This cellphone controlled audio mute switch is highly useful in automobiles. The circuit automatically disconnects power supply to the audio/video system whenever the mobile handset is lifted off the holder for making or receiving a call. You can use any readily available cellphone holder with some minor alterations or fabricate it yourself as shown in Fig. 1.
Cellphone controlled audio mute switch
The circuit is wired around IC LM555 (IC1), the CMOS version of timer NE555, as shown in Fig. 2. IC1 is used as a medium-current line driver with either an inverting or non-inverting output. It can sink (or source) current of up to 50 mA only, so take care while handling it. The audio/video system is connected to the circuit via normally opened (N/O) contacts of the relay.

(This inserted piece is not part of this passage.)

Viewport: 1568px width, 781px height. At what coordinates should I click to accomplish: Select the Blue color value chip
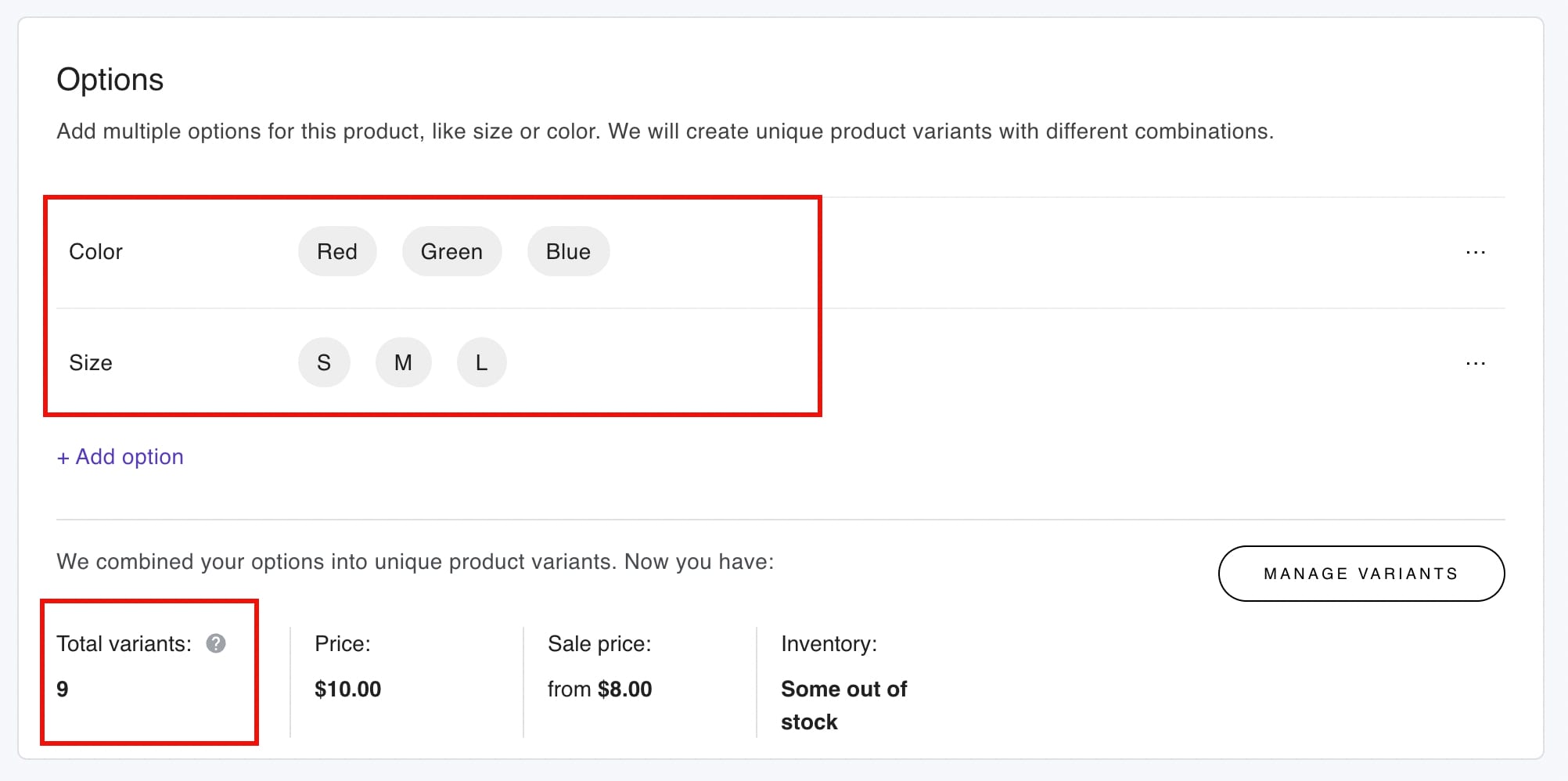[568, 251]
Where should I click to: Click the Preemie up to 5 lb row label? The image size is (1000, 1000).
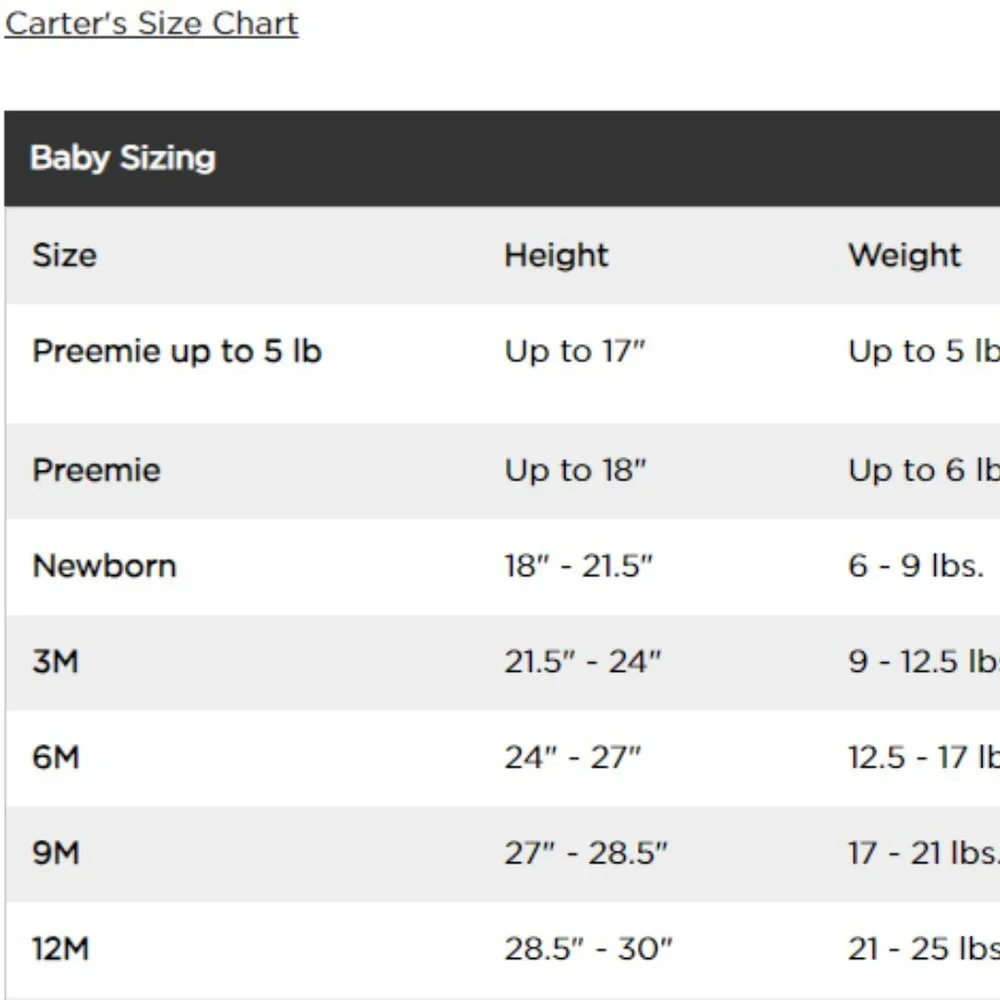click(x=177, y=351)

When the cell phone is in its holder, LDR1 does not receive any light from white LED1 and its resistance is high. As a result, the voltage at pin 2 of IC1 remains high to provide a low output at pin 3. The low output of IC1 activates relay RL1 and the audio/video system gets power supply via its N/O contacts. LED3 glows to indicate that the audio/video system is ‘on.’When the handset is taken off the holder, light rays from LED1 fall on LDR1 and its resistance decreases. As a result, the voltage at pin 2 of IC1 decreases to provide a high output at its pin 3. The high output of IC1 deactivates relay RL1 and the audio/video system does not get power supply. LED2 glows to indicate that the audio/video system is ‘off.’
Preset VR1 is used to control the sensitivity of the circuit. Zener diode ZD1 is used for protecting white LED1 from the higher voltage. The circuit works off a 12V car battery. Switch S1 can be used to manually switch on/off the audio/video system.